_PROBLEMS TO SOLVE_
a) What is the minimum Python version that the pdtab package description requires?
b) Pick up the pdtab package description after its last line and continue writing it.
** START OF READING PASSAGE **
Metadata-Version: 2.4
Name: pdtab
Version: 0.1.0
Summary: A pandas-based library that replicates Stata's tabulate functionality
Author-email: Bryce Wang <bryce6m@stanford.edu>
License: MIT
Project-URL: Homepage, https://github.com/brycewang-stanford/pdtab
Project-URL: Bug Reports, https://github.com/brycewang-stanford/pdtab/issues
Project-URL: Source, https://github.com/brycewang-stanford/pdtab
Project-URL: Documentation, https://pdtab.readthedocs.io/
Keywords: tabulation,crosstab,statistics,stata,pandas,data analysis
Classifier: Development Status :: 4 - Beta
Classifier: Intended Audience :: Science/Research
Classifier: Intended Audience :: Developers
Classifier: License :: OSI Approved :: MIT License
Classifier: Programming Language :: Python :: 3
Classifier: Programming Language :: Python :: 3.8
Classifier: Programming Language :: Python :: 3.9
Classifier: Programming Language :: Python :: 3.10
Classifier: Programming Language :: Python :: 3.11
Classifier: Programming Language :: Python :: 3.12
Classifier: Programming Language :: Python :: 3.13
Classifier: Topic :: Scientific/Engineering
Classifier: Topic :: Scientific/Engineering :: Information Analysis
Classifier: Operating System :: OS Independent
Requires-Python: >=3.8
Description-Content-Type: text/markdown
License-File: LICENSE
Requires-Dist: pandas>=1.0.0
Requires-Dist: numpy>=1.18.0
Requires-Dist: scipy>=1.4.0
Requires-Dist: matplotlib>=3.0.0
Requires-Dist: seaborn>=0.11.0
Requires-Dist: tabulate>=0.8.0
Provides-Extra: dev
Requires-Dist: pytest>=6.0; extra == "dev"
Requires-Dist: pytest-cov>=2.0; extra == "dev"
Requires-Dist: black>=21.0; extra == "dev"
Requires-Dist: flake8>=3.8; extra == "dev"
Requires-Dist: mypy>=0.800; extra == "dev"
Requires-Dist: pre-commit>=2.0; extra == "dev"
Provides-Extra: docs
Requires-Dist: sphinx>=3.0; extra == "docs"
Requires-Dist: sphinx-rtd-theme>=0.5; extra == "docs"
Requires-Dist: nbsphinx>=0.7; extra == "docs"
Requires-Dist: jupyter>=1.0; extra == "docs"
Dynamic: license-file

# pdtab: Pandas-based Tabulation Library

[![PyPI version](https://badge.fury.io/py/pdtab.svg)](https://badge.fury.io/py/pdtab)
[![Downloads](https://static.pepy.tech/badge/pdtab)](https://pepy.tech/project/pdtab)
[![Downloads](https://static.pepy.tech/badge/pdtab/month)](https://pepy.tech/project/pdtab)
** END OF READING PASSAGE **
** START OF SUPPLIED INFORMATION **
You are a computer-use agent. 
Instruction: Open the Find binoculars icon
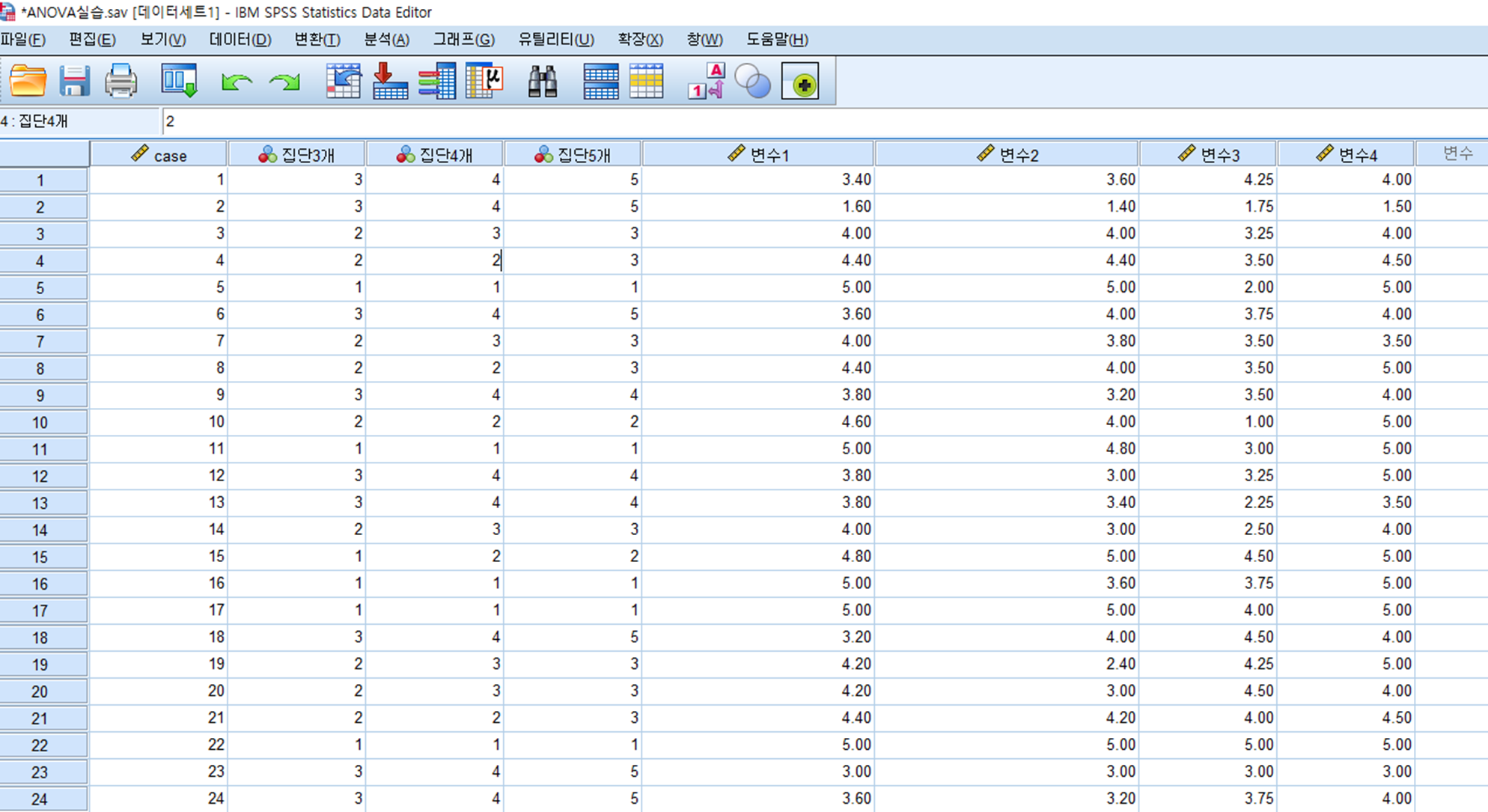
** END OF SUPPLIED INFORMATION **
_FINAL ANSWERS_
a) Python 3.8 or later.

b)
[![Downloads](https://static.pepy.tech/badge/pdtab/week)](https://pepy.tech/project/pdtab)
[![Python Versions](https://img.shields.io/pypi/pyversions/pdtab.svg)](https://pypi.org/project/pdtab/)
[![License: MIT](https://img.shields.io/badge/License-MIT-yellow.svg)](https://opensource.org/licenses/MIT)
[![GitHub stars](https://img.shields.io/github/stars/brycewang-stanford/pdtab.svg?style=social&label=Star)](https://github.com/brycewang-stanford/pdtab)

**pdtab** is a comprehensive Python library that replicates the functionality of Stata's `tabulate` command using pandas as the backend. This library provides powerful one-way, two-way, and summary tabulations with statistical tests and measures of association.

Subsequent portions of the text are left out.